▸ **Exercise directions**: Word for word, restate the lines from the start of the data below through the line containing "Expand the Akzhan".

[Stored entries]
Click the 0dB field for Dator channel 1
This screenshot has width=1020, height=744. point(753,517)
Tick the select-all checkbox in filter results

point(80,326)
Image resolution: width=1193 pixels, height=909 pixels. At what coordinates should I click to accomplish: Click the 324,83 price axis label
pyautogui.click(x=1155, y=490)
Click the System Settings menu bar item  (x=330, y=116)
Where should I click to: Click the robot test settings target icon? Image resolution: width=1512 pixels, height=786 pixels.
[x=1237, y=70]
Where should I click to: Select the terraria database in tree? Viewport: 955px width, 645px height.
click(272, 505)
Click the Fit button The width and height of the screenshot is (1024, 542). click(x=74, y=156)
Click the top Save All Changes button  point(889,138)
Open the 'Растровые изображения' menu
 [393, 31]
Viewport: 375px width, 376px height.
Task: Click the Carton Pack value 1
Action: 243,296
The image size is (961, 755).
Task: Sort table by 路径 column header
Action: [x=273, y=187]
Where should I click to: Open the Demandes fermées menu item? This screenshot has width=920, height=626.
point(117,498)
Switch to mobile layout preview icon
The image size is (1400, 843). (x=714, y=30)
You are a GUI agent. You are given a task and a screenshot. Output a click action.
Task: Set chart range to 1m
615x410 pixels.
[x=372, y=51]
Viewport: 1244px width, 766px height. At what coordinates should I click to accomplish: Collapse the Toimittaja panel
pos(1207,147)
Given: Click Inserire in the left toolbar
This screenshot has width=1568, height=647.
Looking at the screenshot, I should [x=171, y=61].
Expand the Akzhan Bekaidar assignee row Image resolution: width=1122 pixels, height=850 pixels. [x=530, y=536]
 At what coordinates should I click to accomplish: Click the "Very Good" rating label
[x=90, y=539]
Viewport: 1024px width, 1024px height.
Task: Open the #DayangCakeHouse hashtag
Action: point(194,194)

▸ **Written answer**:
Click the 0dB field for Dator channel 1
This screenshot has width=1020, height=744. point(753,517)
Tick the select-all checkbox in filter results

point(80,326)
Image resolution: width=1193 pixels, height=909 pixels. At what coordinates should I click to accomplish: Click the 324,83 price axis label
pyautogui.click(x=1155, y=490)
Click the System Settings menu bar item  (x=330, y=116)
Where should I click to: Click the robot test settings target icon? Image resolution: width=1512 pixels, height=786 pixels.
[x=1237, y=70]
Where should I click to: Select the terraria database in tree? Viewport: 955px width, 645px height.
click(272, 505)
Click the Fit button The width and height of the screenshot is (1024, 542). click(x=74, y=156)
Click the top Save All Changes button  point(889,138)
Open the 'Растровые изображения' menu
 [393, 31]
Viewport: 375px width, 376px height.
Task: Click the Carton Pack value 1
Action: 243,296
The image size is (961, 755).
Task: Sort table by 路径 column header
Action: [x=273, y=187]
Where should I click to: Open the Demandes fermées menu item? This screenshot has width=920, height=626.
point(117,498)
Switch to mobile layout preview icon
The image size is (1400, 843). (x=714, y=30)
You are a GUI agent. You are given a task and a screenshot. Output a click action.
Task: Set chart range to 1m
615x410 pixels.
[x=372, y=51]
Viewport: 1244px width, 766px height. At what coordinates should I click to accomplish: Collapse the Toimittaja panel
pos(1207,147)
Given: Click Inserire in the left toolbar
This screenshot has width=1568, height=647.
Looking at the screenshot, I should [x=171, y=61].
Expand the Akzhan Bekaidar assignee row Image resolution: width=1122 pixels, height=850 pixels. [x=530, y=536]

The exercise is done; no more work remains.